Crocetin Protected Human Hepatocyte LO2 Cell From TGF-β-Induced Oxygen Stress and Apoptosis but Promoted Proliferation and Autophagy AMPK/m-TOR Pathway.

Objective: To investigate the protective effects of crocetin against transforming growth factor-β (TGF-β)-induced injury in LO2 cells.

Methods: Human hepatocyte LO2 cells were pre-treated with crocetin (10 μM) for 6, 12, and 24 h, and then induced by TGF-β. Proliferation, oxidative stress, apoptosis, autophagy, and related proteins were assessed.

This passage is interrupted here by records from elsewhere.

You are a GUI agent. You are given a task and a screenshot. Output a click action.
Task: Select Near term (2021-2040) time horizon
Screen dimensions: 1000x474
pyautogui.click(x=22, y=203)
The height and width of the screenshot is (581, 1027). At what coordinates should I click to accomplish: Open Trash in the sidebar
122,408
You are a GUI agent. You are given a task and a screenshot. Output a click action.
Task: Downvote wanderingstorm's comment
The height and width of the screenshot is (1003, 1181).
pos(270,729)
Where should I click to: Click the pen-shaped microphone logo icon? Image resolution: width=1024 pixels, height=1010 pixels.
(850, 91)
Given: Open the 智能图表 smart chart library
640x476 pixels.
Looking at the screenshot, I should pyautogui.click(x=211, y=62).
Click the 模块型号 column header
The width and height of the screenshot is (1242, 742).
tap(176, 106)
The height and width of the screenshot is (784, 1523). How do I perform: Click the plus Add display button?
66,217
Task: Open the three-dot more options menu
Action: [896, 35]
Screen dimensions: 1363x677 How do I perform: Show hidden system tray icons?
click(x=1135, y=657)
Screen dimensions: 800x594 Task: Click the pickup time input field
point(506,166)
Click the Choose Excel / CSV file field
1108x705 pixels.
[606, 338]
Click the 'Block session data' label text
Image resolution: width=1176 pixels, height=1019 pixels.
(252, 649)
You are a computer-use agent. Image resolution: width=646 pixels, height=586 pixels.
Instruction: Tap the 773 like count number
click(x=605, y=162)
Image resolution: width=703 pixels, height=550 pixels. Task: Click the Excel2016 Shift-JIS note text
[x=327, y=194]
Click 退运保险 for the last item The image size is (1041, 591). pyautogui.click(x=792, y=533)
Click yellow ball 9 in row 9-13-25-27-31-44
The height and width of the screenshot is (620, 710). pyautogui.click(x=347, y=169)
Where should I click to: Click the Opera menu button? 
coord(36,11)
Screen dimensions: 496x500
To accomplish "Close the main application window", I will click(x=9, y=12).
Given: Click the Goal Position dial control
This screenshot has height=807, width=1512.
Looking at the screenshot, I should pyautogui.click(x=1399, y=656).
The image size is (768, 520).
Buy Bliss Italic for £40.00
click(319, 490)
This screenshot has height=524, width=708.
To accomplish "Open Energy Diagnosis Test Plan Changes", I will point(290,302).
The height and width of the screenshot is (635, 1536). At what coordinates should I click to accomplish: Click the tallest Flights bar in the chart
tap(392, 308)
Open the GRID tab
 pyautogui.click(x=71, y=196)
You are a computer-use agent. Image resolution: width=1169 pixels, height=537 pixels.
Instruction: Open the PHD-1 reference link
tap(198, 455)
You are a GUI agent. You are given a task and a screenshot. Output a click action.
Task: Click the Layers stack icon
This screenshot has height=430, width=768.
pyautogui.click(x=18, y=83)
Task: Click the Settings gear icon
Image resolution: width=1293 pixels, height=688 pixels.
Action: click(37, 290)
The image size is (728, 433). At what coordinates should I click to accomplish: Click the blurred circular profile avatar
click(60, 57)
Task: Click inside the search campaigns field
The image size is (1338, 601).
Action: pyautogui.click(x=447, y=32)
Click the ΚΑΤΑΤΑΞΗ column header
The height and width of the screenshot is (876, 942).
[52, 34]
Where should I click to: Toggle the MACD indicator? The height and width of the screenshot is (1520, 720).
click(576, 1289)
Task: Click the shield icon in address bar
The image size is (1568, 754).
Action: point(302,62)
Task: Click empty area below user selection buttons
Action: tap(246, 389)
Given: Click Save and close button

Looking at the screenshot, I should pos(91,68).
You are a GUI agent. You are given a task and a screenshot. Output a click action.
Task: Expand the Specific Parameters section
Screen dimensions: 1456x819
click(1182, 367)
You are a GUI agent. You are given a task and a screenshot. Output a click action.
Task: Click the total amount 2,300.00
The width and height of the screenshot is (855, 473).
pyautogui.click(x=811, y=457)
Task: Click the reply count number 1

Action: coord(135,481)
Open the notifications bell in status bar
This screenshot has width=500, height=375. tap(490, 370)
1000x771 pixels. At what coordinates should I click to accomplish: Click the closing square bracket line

Results: Crocetin pre-treating promoted proliferation but suppressed apoptosis in TGF-β-induced LO2 cells. Crocetin protected LO2 cells from TGF-β-induced inflammation and oxygen stress by reducing reactive oxygen species (ROS) and malondialdehyde (MDA) but enhancing superoxide dismutase (SOD) and glutathione (GSH). Autophagy was suppressed in TGF-β but crocetin promoted autophagy in LO2 cells by mediating Adenosine 5'-monophosphate-activated protein kinase (AMPK)/mammalian target of rapamycin (m-TOR) signaling pathway upregulating p-AMPK and p-Beclin-1 but downregulating p-mTOR.

Conclusions: Crocetin protected LO2 cells from TGF-β-induced damage by promoting proliferation and autophagy, and suppressing apoptosis and anti-inflammation regulation of AMPK/m-TOR signaling pathway.